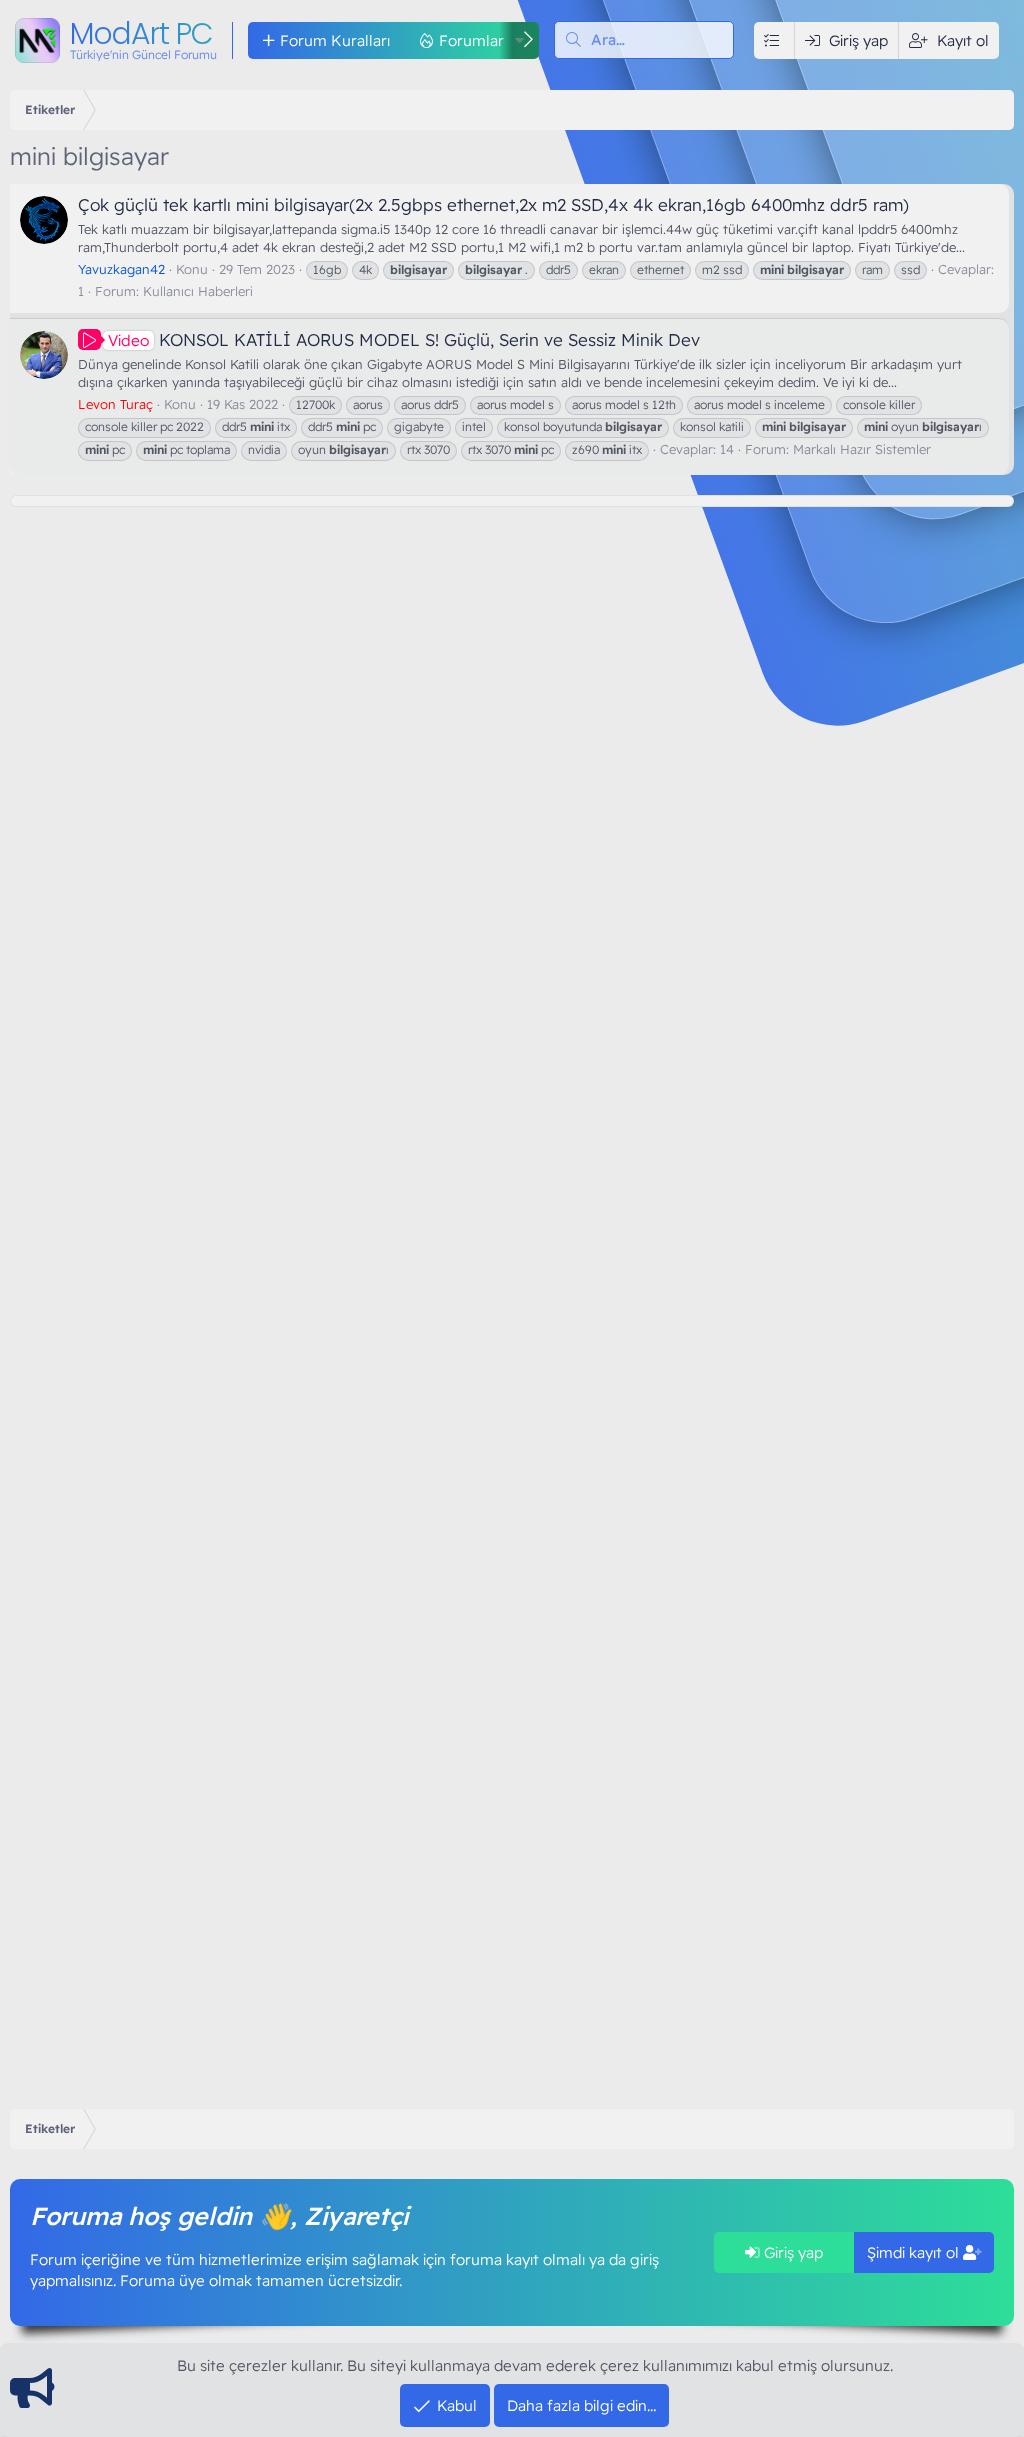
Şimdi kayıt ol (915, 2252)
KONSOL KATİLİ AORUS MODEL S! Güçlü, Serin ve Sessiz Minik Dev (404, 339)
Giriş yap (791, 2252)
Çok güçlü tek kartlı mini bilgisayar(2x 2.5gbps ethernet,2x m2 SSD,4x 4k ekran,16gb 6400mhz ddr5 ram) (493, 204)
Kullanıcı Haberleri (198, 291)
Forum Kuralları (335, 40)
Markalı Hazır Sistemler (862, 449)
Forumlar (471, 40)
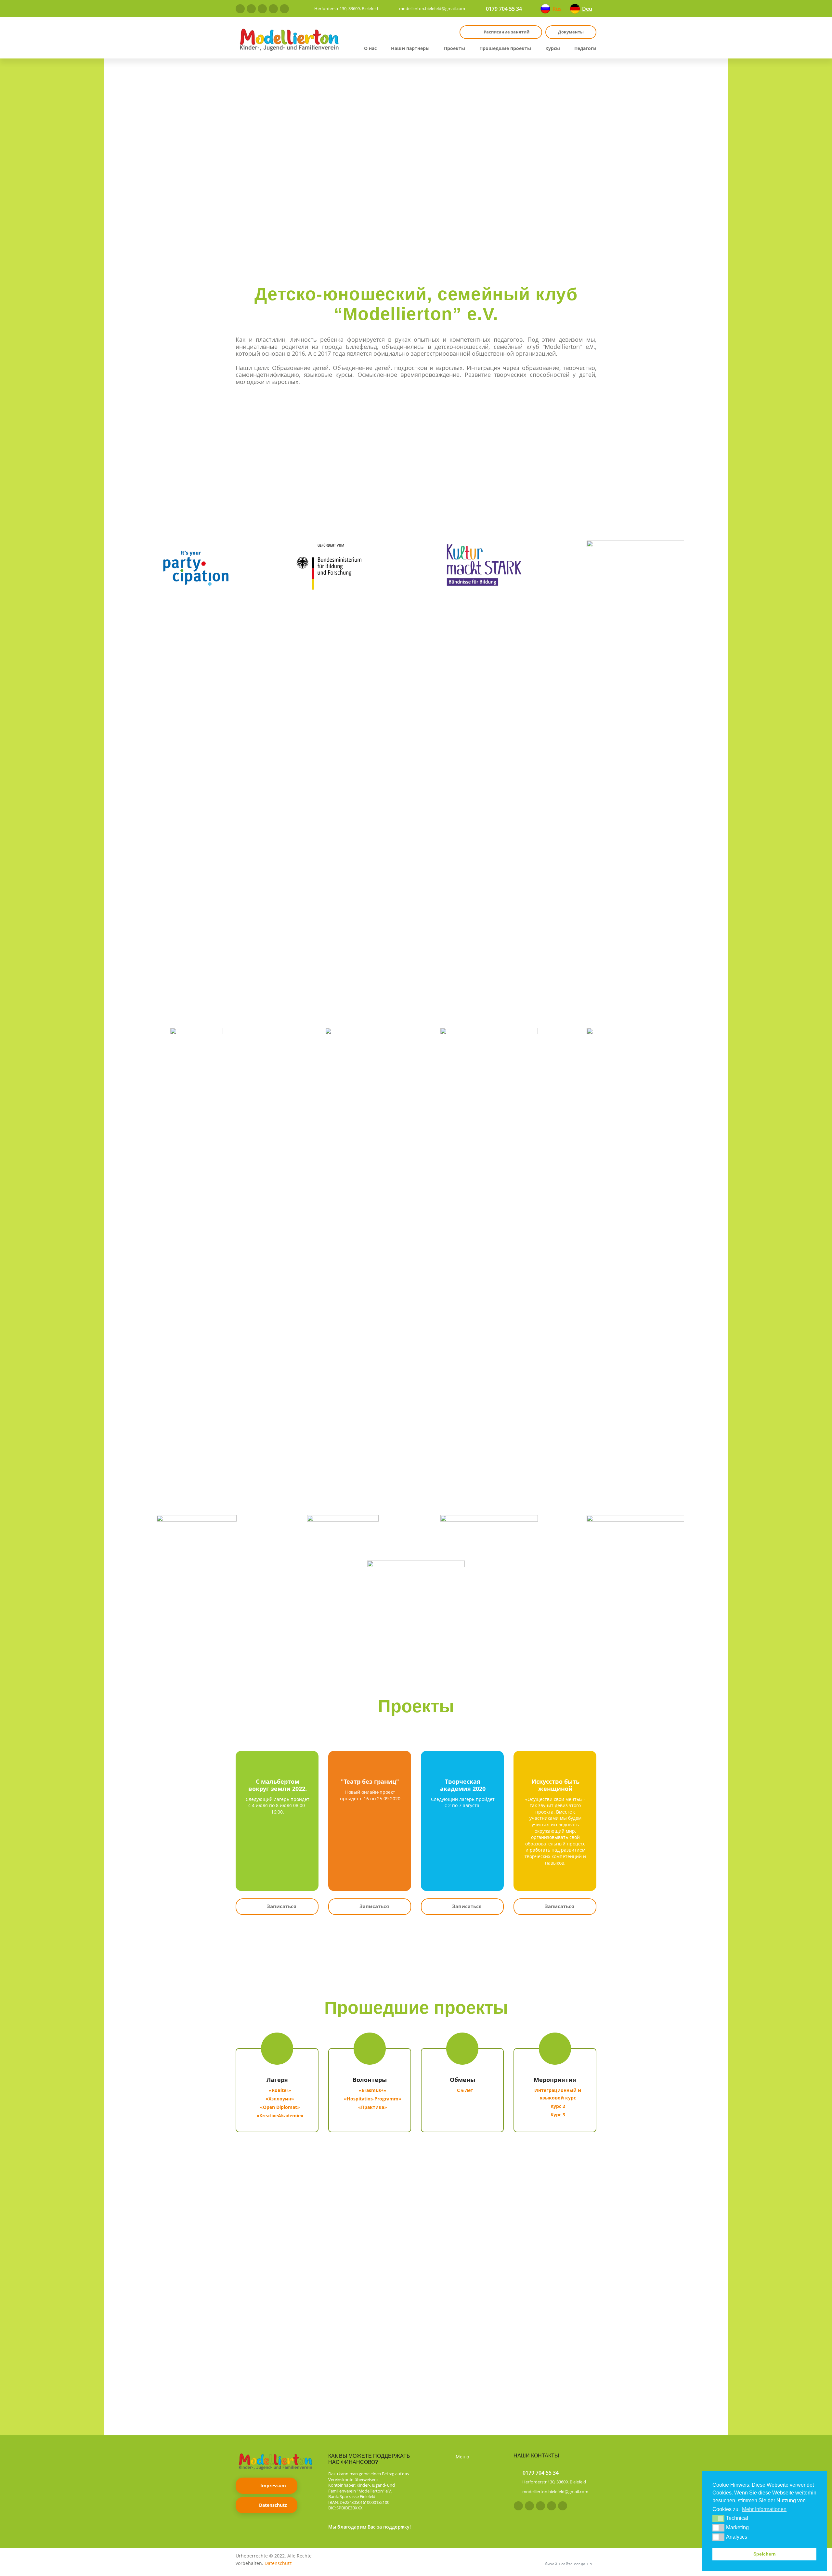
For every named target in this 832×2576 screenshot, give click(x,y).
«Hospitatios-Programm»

• • • • •

THE TASK: Please output all the records above exactly, leaving out every picture.

WRITTEN ANSWER:
Şimdi kayıt ol (915, 2252)
KONSOL KATİLİ AORUS MODEL S! Güçlü, Serin ve Sessiz Minik Dev (404, 339)
Giriş yap (791, 2252)
Çok güçlü tek kartlı mini bilgisayar(2x 2.5gbps ethernet,2x m2 SSD,4x 4k ekran,16gb 6400mhz ddr5 ram) (493, 204)
Kullanıcı Haberleri (198, 291)
Forum Kuralları (335, 40)
Markalı Hazır Sistemler (862, 449)
Forumlar (471, 40)
For every named target in this 832×2576 screenshot, give click(x,y).
«Hospitatios-Programm»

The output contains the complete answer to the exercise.